Writing Your Third Mantis Job: Group By / Aggregate

NOTE: This tutorial is a work in progress.

Until now we've run single stage Mantis jobs which a can run in a single process / container. Much of the power provided by Mantis is that we can design and implement a distributed job. Let's take a look at the groupby-sample job definition and then break it down stage by stage.

    @Override
    public Job<String> getJobInstance() {

        return MantisJob
                // Stream Request Events from our random data generator source
                .source(new RandomRequestSource())

                // Groups requests by path
                .stage(new GroupByStage(), GroupByStage.config())

                // Computes count per path over a window
                .stage(new AggregationStage(), AggregationStage.config())

                // Collects the data and makes it availabe over SSE
                .stage(new CollectStage(), CollectStage.config())
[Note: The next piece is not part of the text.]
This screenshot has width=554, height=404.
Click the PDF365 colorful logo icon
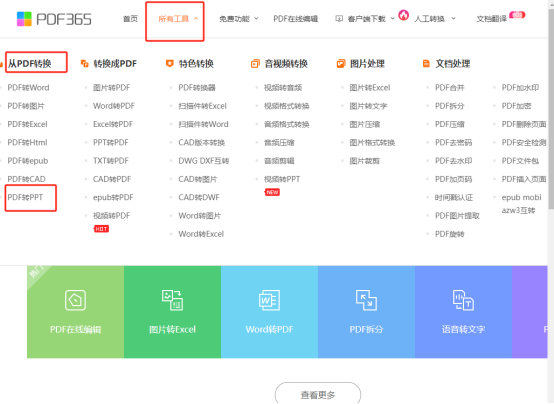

                // Reuse built in sink that eagerly subscribes and delivers data over SSE
                .sink(Sinks.eagerSubscribe(
                        Sinks.sse((String data) -> data)))

                .metadata(new Metadata.Builder()
                        .name("GroupByPath")
                        .description("Connects to a random data generator source"
                                + " and counts the number of requests for each uri within a window")
                        .build())
                .create();

    }

The job definition above should look relatively familiar with the exception of the fact that our job has three stages. These stages and their configurations are all relatively simple but take advantage of the scalability of Mantis when used in conjunction with each other;

  • The GroupByStage will group events according to some user specified criteria.
  • The AggregationStage will perform an aggregation on a per-group basis.
  • The CollectStage will collect all aggregations and create a report.
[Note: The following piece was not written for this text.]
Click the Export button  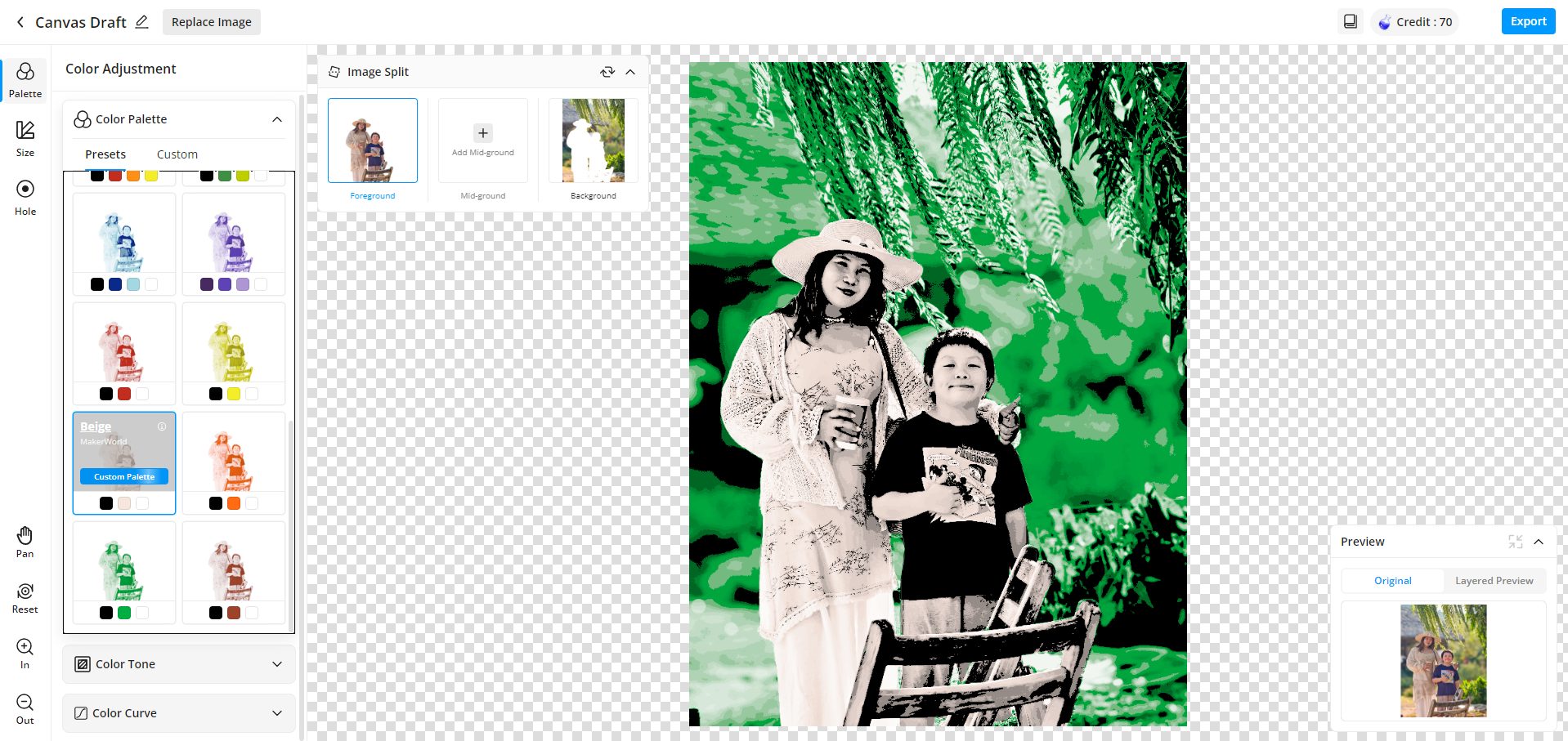pos(1527,21)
Let's explore each of these stages in sequence.

Stage 1: Group By Stage

The GroupByStage implements ToGroupComputation<RequestEvent, String, RequestEvent> which tells Mantis that the call method will be returning MantisGroup<String, RequestEvent> which represents a group key and the data. You may recall in the previous tutorials we used the reactive groupBy operator to group data. The reactive operator performs an in-memory group by which has some scaling limitations. Grouping data using a Mantis stage does not have the same limitations and allows us to scale the group by operation across multiple containers.

The config() method also changes to specify this different stage type. It also allows us to specify concurrentInput() on the config allowing the call method to be run concurrently in this container. Also note the result of getParameters() is added to the config via the withParameters method, it isn't an interface method for stages but we're specifying parameters this way for convenience.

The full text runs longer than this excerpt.